This project is designed to develop tools and techniques to model ice accretion at low levels in cold alpine environments. This will be accomplished by assessing the complex terrain and the meteorology of the Presidential Range of northern New Hampshire. Wind regimes and icing conditions will be simulated by integrating a digital terrain model, a mass and energy balance state of the ground model, an icing model and a mesoscale meteorological model. The integrated model will be validated against weather, wind and in situ and remote icing observations in the cold, complex terrain of northern New Hampshire. Statistical approaches to icing predictions will also be examined and those results compared to those of the numerical models.
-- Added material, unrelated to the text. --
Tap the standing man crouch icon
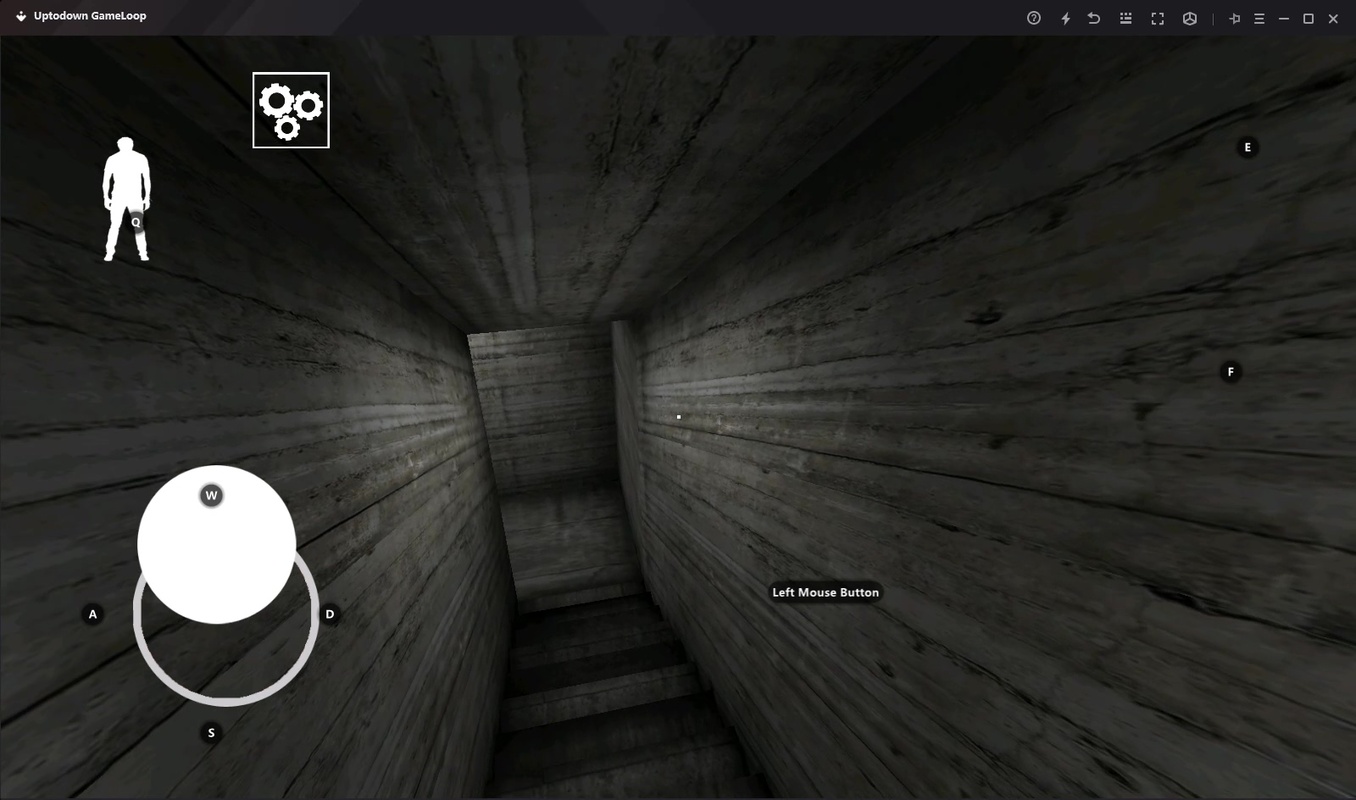This screenshot has height=800, width=1356. coord(127,199)
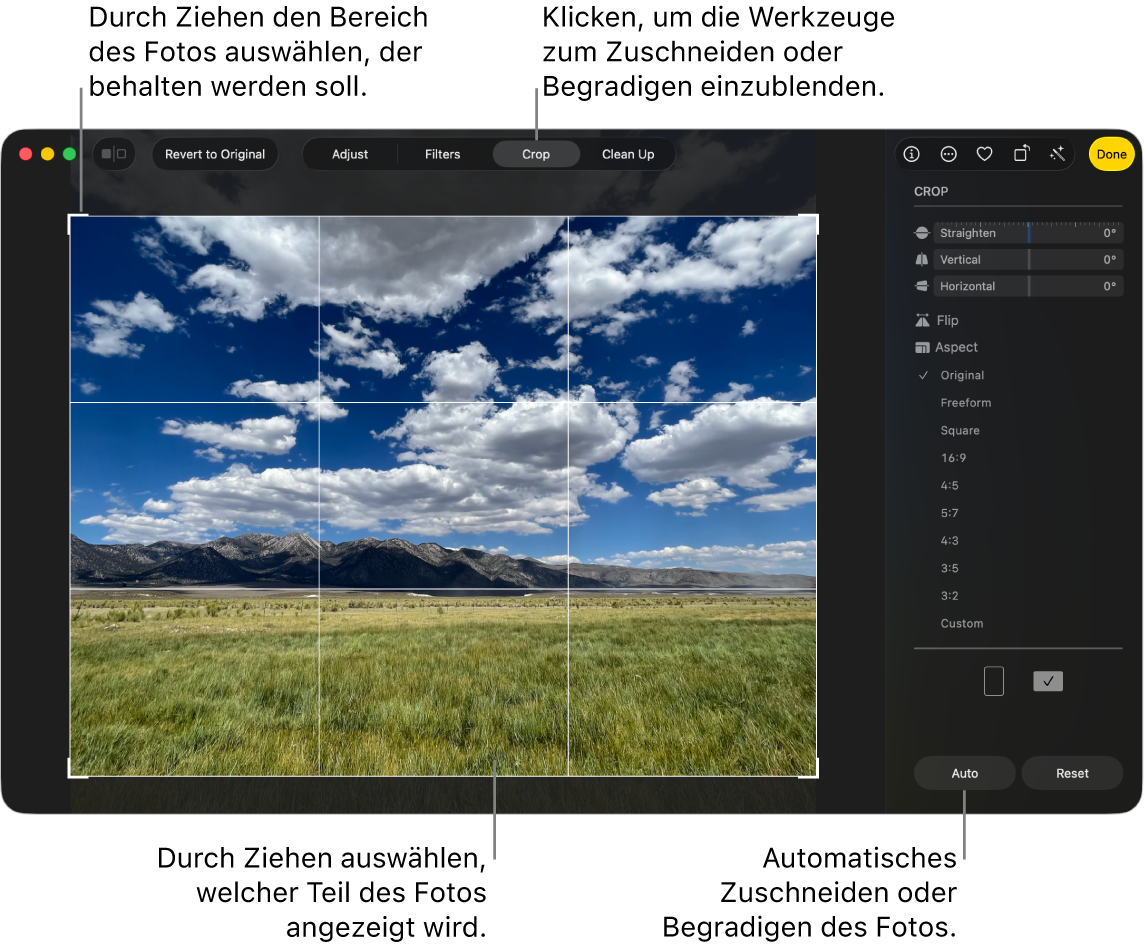
Task: Open the Clean Up tab
Action: pos(627,154)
The NASA Aviation Safety Program's Integrated Intelligent Flight Deck Project has a strong interest in understanding and characterizing flight hazards, including in-flight icing. Further, identification of the remotely detectable signature of terrain enhanced icing conditions is of interest to enable the development of ground and airborne hazard avoidance systems. The project will also help to validate remote sensing technology and satellite methods of estimating icing, both of which have been developed by NASA Research Centers. Therefore, this project will contribute to NASA's flight safety objectives and research goals. Besides this project's obvious connection to NASA's aviation interests, this project also has applicability to renewable energy, since ice accretion is a major problem for wind turbines located in cold and alpine environments.
This paper will provide a general overview of the technology associated with this project and emphasize the educational aspects because of the student involvement and contributions.